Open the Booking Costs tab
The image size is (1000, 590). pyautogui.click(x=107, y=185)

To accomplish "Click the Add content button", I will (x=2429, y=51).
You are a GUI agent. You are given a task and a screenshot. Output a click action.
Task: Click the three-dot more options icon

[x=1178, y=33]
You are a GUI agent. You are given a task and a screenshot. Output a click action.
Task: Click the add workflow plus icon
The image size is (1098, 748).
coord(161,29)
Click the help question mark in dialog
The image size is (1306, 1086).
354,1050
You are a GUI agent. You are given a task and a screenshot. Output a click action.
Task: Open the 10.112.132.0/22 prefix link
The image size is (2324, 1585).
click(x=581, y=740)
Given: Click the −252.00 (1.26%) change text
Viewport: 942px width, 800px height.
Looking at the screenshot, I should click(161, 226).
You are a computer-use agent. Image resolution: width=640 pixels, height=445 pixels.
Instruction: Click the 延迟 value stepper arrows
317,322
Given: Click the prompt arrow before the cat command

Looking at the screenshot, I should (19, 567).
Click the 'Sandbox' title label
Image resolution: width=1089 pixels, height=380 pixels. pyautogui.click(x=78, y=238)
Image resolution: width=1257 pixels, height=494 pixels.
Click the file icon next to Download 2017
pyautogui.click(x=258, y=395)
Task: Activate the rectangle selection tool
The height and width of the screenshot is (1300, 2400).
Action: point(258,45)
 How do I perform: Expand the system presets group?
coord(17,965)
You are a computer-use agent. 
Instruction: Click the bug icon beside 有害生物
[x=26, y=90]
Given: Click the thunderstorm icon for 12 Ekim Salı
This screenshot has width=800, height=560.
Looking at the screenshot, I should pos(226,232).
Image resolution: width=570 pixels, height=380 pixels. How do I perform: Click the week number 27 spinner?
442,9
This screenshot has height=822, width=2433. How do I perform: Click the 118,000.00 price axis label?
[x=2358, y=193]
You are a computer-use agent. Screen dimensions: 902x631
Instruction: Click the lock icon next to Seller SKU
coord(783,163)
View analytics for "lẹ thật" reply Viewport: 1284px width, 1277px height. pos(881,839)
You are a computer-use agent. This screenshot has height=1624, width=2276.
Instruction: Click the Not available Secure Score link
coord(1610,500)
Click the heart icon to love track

## Stated exercise
Please print every one of the records above again, character for character.

## Result below
Open the Booking Costs tab
The image size is (1000, 590). pyautogui.click(x=107, y=185)

To accomplish "Click the Add content button", I will (x=2429, y=51).
You are a GUI agent. You are given a task and a screenshot. Output a click action.
Task: Click the three-dot more options icon

[x=1178, y=33]
You are a GUI agent. You are given a task and a screenshot. Output a click action.
Task: Click the add workflow plus icon
The image size is (1098, 748).
coord(161,29)
Click the help question mark in dialog
The image size is (1306, 1086).
354,1050
You are a GUI agent. You are given a task and a screenshot. Output a click action.
Task: Open the 10.112.132.0/22 prefix link
The image size is (2324, 1585).
click(x=581, y=740)
Given: Click the −252.00 (1.26%) change text
Viewport: 942px width, 800px height.
Looking at the screenshot, I should click(161, 226).
You are a computer-use agent. Image resolution: width=640 pixels, height=445 pixels.
Instruction: Click the 延迟 value stepper arrows
317,322
Given: Click the prompt arrow before the cat command

Looking at the screenshot, I should (19, 567).
Click the 'Sandbox' title label
Image resolution: width=1089 pixels, height=380 pixels. pyautogui.click(x=78, y=238)
Image resolution: width=1257 pixels, height=494 pixels.
Click the file icon next to Download 2017
pyautogui.click(x=258, y=395)
Task: Activate the rectangle selection tool
The height and width of the screenshot is (1300, 2400).
Action: point(258,45)
 How do I perform: Expand the system presets group?
coord(17,965)
You are a computer-use agent. 
Instruction: Click the bug icon beside 有害生物
[x=26, y=90]
Given: Click the thunderstorm icon for 12 Ekim Salı
This screenshot has width=800, height=560.
Looking at the screenshot, I should pos(226,232).
Image resolution: width=570 pixels, height=380 pixels. How do I perform: Click the week number 27 spinner?
442,9
This screenshot has height=822, width=2433. How do I perform: Click the 118,000.00 price axis label?
[x=2358, y=193]
You are a computer-use agent. Screen dimensions: 902x631
Instruction: Click the lock icon next to Seller SKU
coord(783,163)
View analytics for "lẹ thật" reply Viewport: 1284px width, 1277px height. pos(881,839)
You are a computer-use agent. This screenshot has height=1624, width=2276.
Instruction: Click the Not available Secure Score link
coord(1610,500)
Click the heart icon to love track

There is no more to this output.